Conditional GAN ​​(cGAN) Atrous Convolution (AC) Channel Attention with Weighted Blocks (CAW).

This paper proposes a breast tumor segmentation and classification method for ultrasound images (cGAN AC CAW) based on deep adversarial learning. Although the paper was proposed in 2019, he proposed a method of using GAN for segmentation at that time It is a very novel idea. The paper basically integrated all the technologies that could be integrated at the time, and achieved very good results, so it is very worth reading. In addition, the paper also proposed a SSIM of typical adversarial loss and l1 norm loss as loss function.

Semantic segmentation using cGAN AC CAW

Recommended paper: Segmentation and classification of breast tumors in ultrasound images based on deep adversarial learning

Generator G

The generator network contains an encoder part : Consists of seven convolutional layers (En1 to En7) and a decoder: seven deconvolutional layers (Dn1 to Dn7).

Insert an atrous convolution block between En3 and En4. Dilation ratios 1, 6 and 9, kernel size 3×3, stride 2.

There is also a channel attention layer with channel weighting (CAW) block between En7 and Dn1.

CAW block is a collection of channel attention module (DAN) and channel weighting block (SENet), which increases the representation ability of the highest level features of the generator network.

Discriminator D

It is a sequence of convolutional layers.

The input to the discriminator is a concatenation of the image and a binary mask marking the tumor region.

The output of the discriminator is a 10×10 matrix with values ​​ranging from 0.0 (completely fake) to 1.0 (real).

Loss function

The loss function of generator G consists of three terms: adversarial loss (binary cross-entropy loss), l1-norm to promote the learning process and improve segmentation mask boundaries SSIM loss of shape:

Recommended paper: Segmentation and classification of breast tumors in ultrasound images based on deep adversarial learning

#where z is a random variable.
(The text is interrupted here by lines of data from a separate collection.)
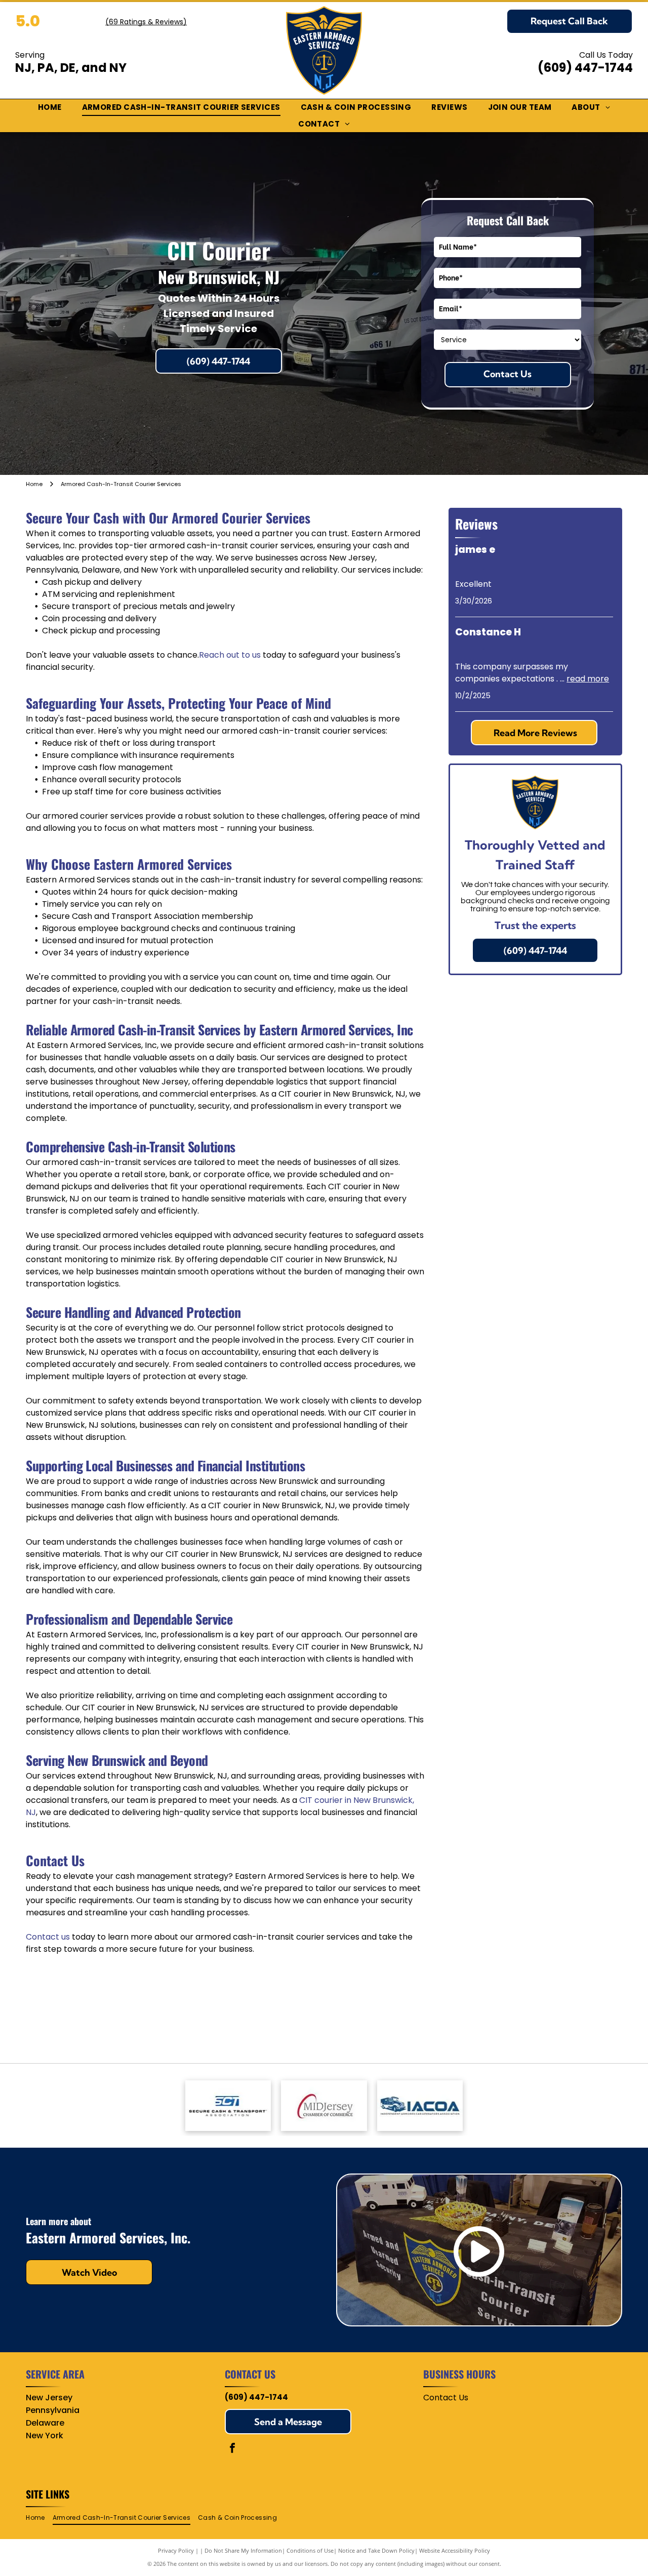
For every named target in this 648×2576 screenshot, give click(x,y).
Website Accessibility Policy (454, 2550)
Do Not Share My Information (243, 2550)
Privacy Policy (176, 2550)
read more (587, 679)
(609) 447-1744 (585, 67)
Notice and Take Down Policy (376, 2550)
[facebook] (232, 2449)
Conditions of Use (310, 2550)
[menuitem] (50, 107)
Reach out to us (230, 655)
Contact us (48, 1937)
The loss function of discriminator D is:

Recommended paper: Segmentation and classification of breast tumors in ultrasound images based on deep adversarial learning

Use random forest for classification task

Enter each image into the trained Generate a network, obtain the tumor boundary, and then calculate 13 statistical features from this boundary: fractal dimension, lacunarity, convex hull, convexity, circularity, area, perimeter, centroid, minor and major axis length, smoothness, Hu moments (6) and central moments (order 3 and below)

uses exhaustive feature selection (Exhaustive feature selection) algorithm to select the optimal feature set. The EFS algorithm shows that fractal dimension, lacunarity, convex hull, and centroid are the four optimal features.

These selected features are fed into a random forest classifier, which is then trained to distinguish between benign and malignant tumors.

Result Comparison

Segmentation

The data set contains 150 malignant tumors and 100 benign tumors contained in the image. For training the model, the data set was randomly divided into training set (70%), validation set (10%) and test set (20%).

Recommended paper: Segmentation and classification of breast tumors in ultrasound images based on deep adversarial learning

This model (cGAN AC CAW) outperforms other models on all metrics. Its Dice and IoU scores are 93.76% and 88.82% respectively.

Recommended paper: Segmentation and classification of breast tumors in ultrasound images based on deep adversarial learning

Box plot comparison of IoU and Dice of the paper model with segmentation heads such as FCN, SegNet, ERFNet and U-Net.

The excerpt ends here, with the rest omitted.